::: The data :::

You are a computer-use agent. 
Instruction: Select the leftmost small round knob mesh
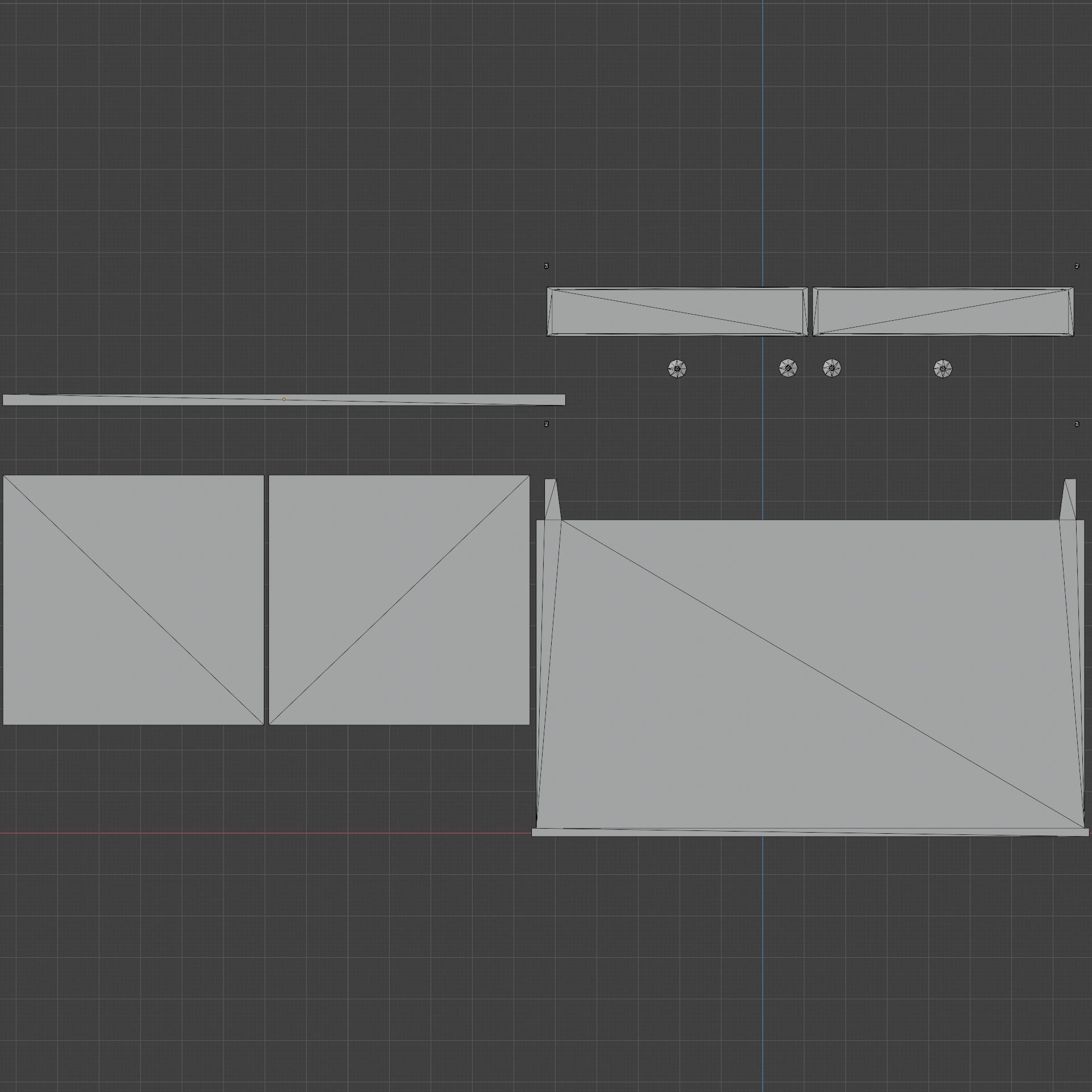coord(677,369)
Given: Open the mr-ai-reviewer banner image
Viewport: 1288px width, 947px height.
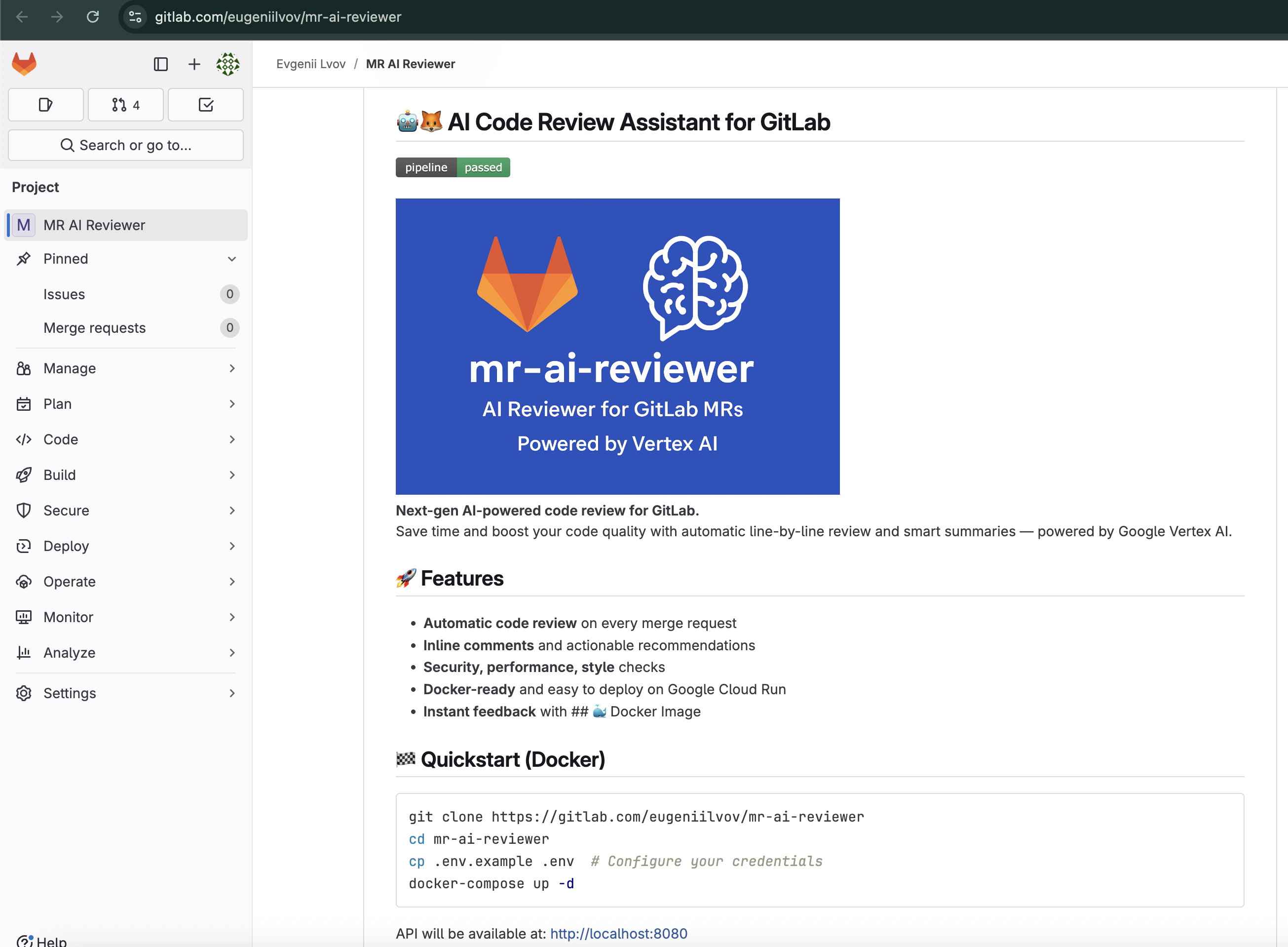Looking at the screenshot, I should pyautogui.click(x=617, y=346).
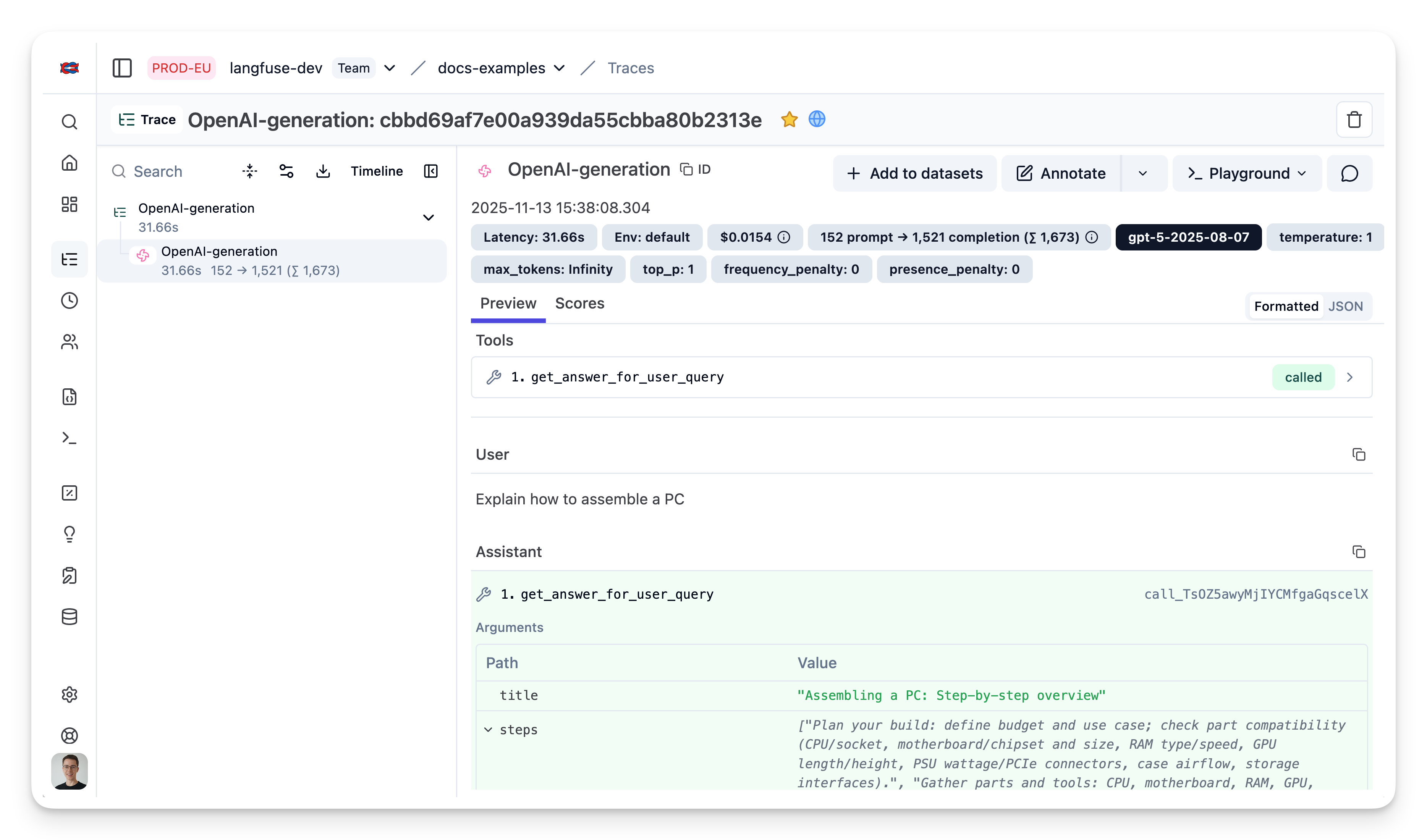Open Settings from the sidebar gear
The image size is (1427, 840).
tap(69, 695)
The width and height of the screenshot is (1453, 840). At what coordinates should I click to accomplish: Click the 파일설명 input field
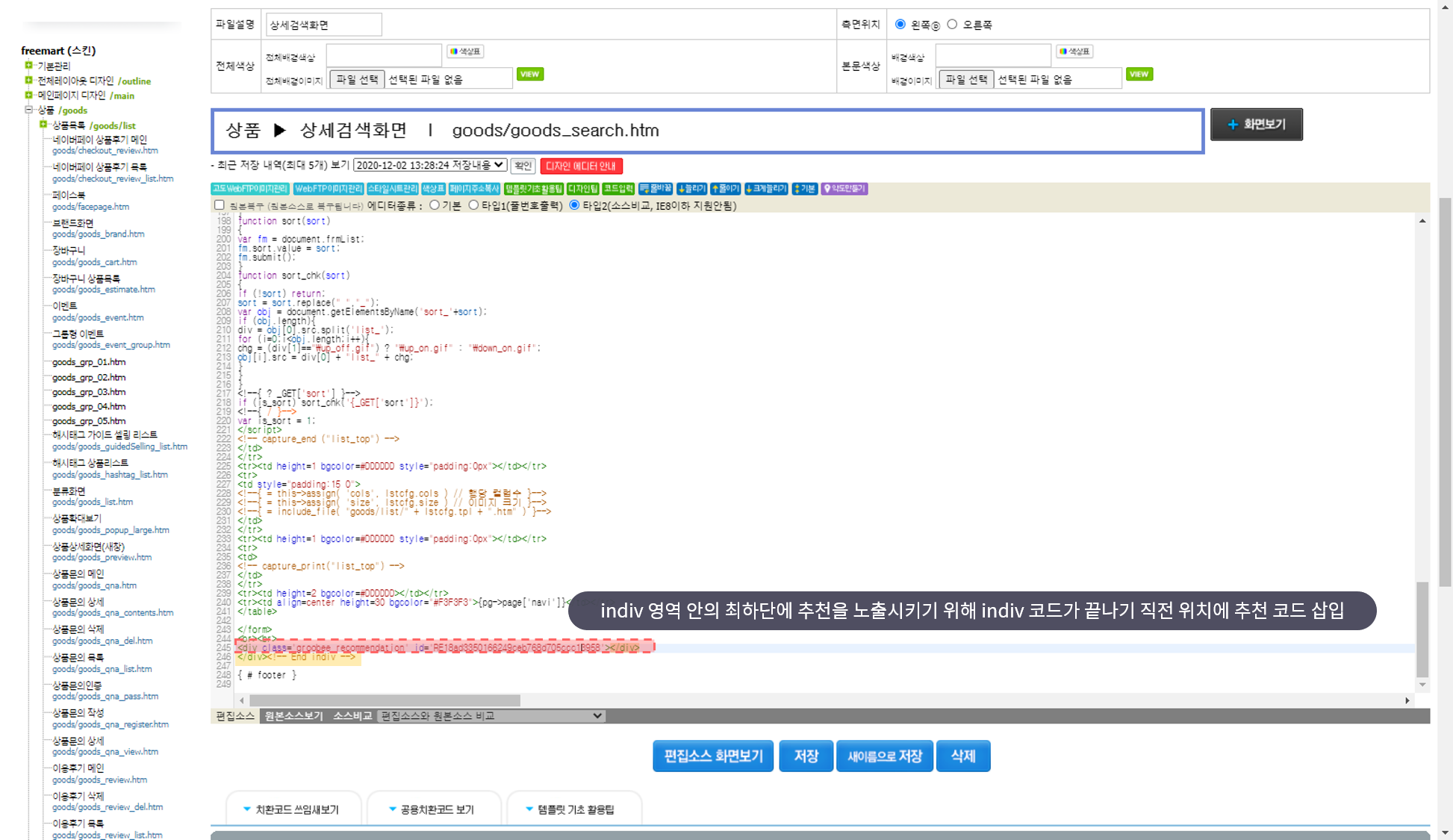point(324,25)
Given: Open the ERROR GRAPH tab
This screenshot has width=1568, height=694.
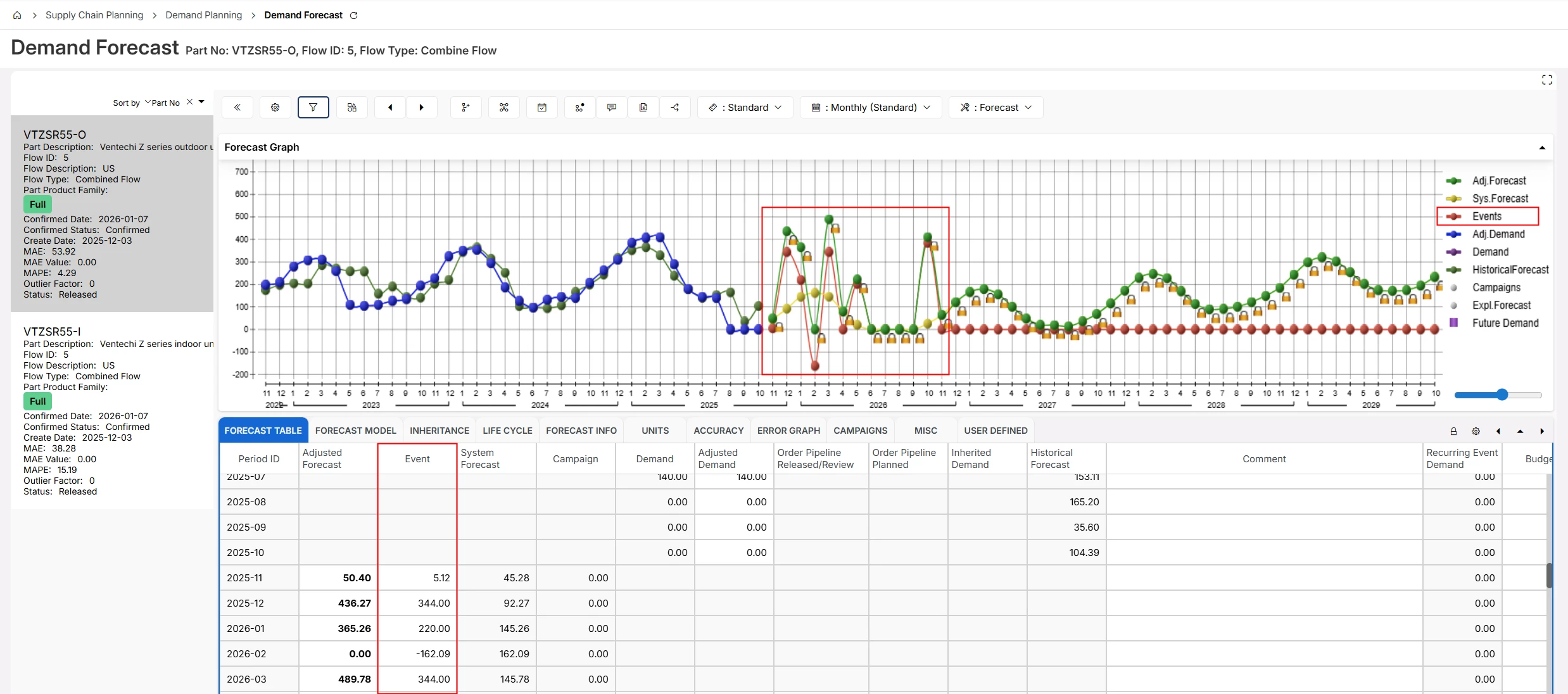Looking at the screenshot, I should click(x=788, y=431).
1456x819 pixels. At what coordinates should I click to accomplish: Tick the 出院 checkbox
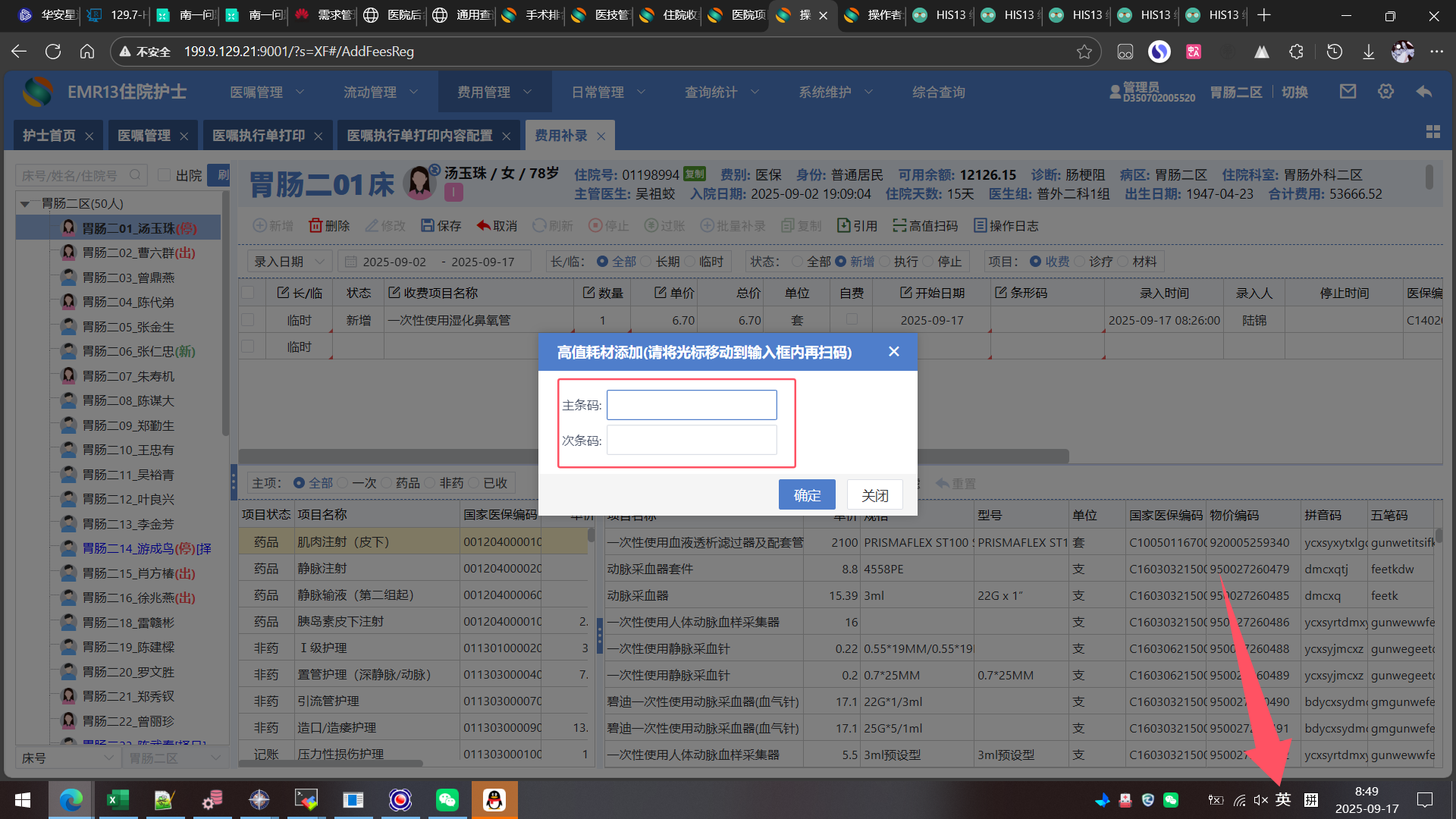click(164, 175)
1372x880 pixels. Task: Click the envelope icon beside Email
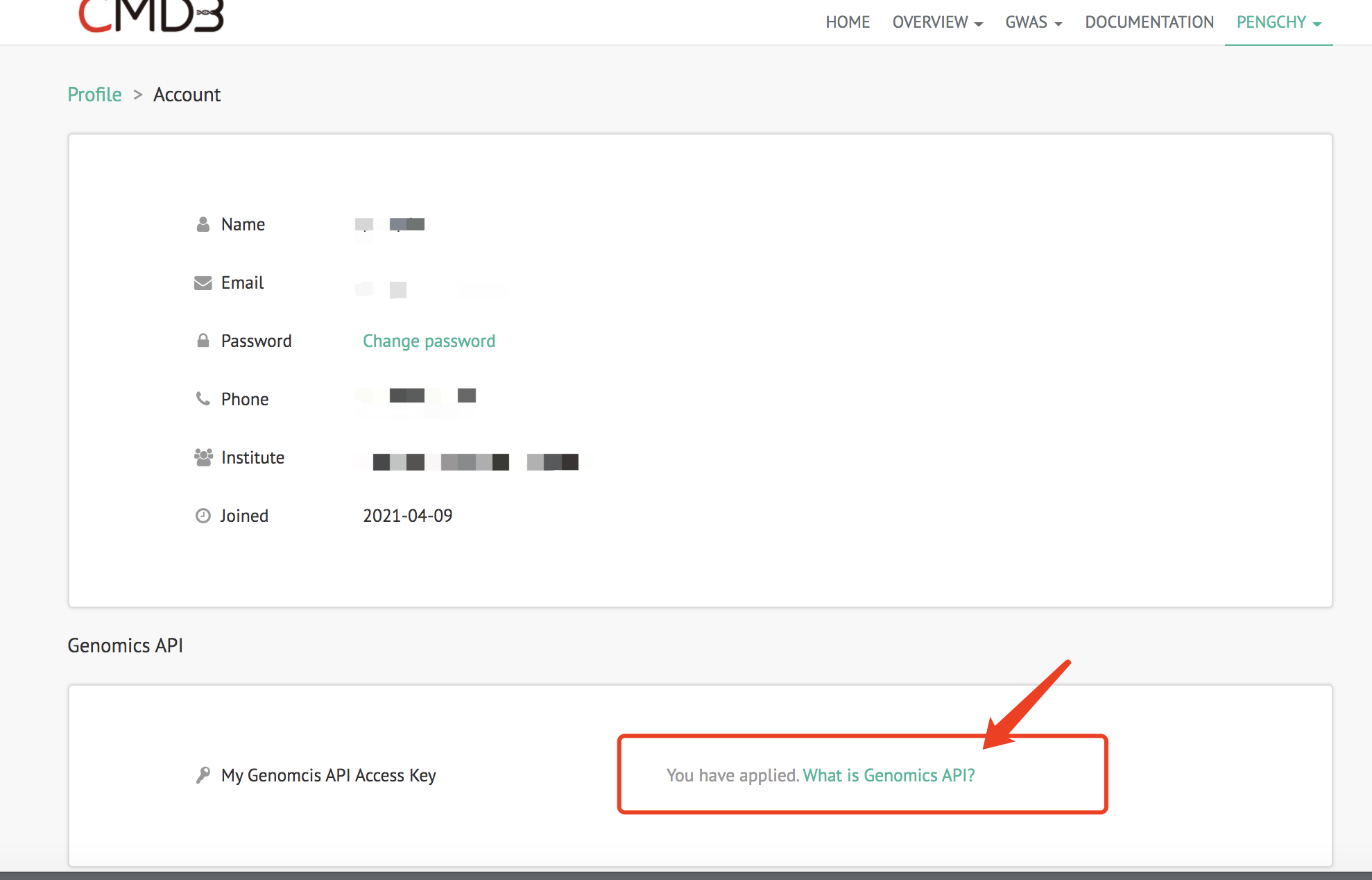pyautogui.click(x=203, y=282)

:::

Copy each line of the data that includes the word "Given".

Given: Open the mr-ai-reviewer banner image
Given: Open the ERROR GRAPH tab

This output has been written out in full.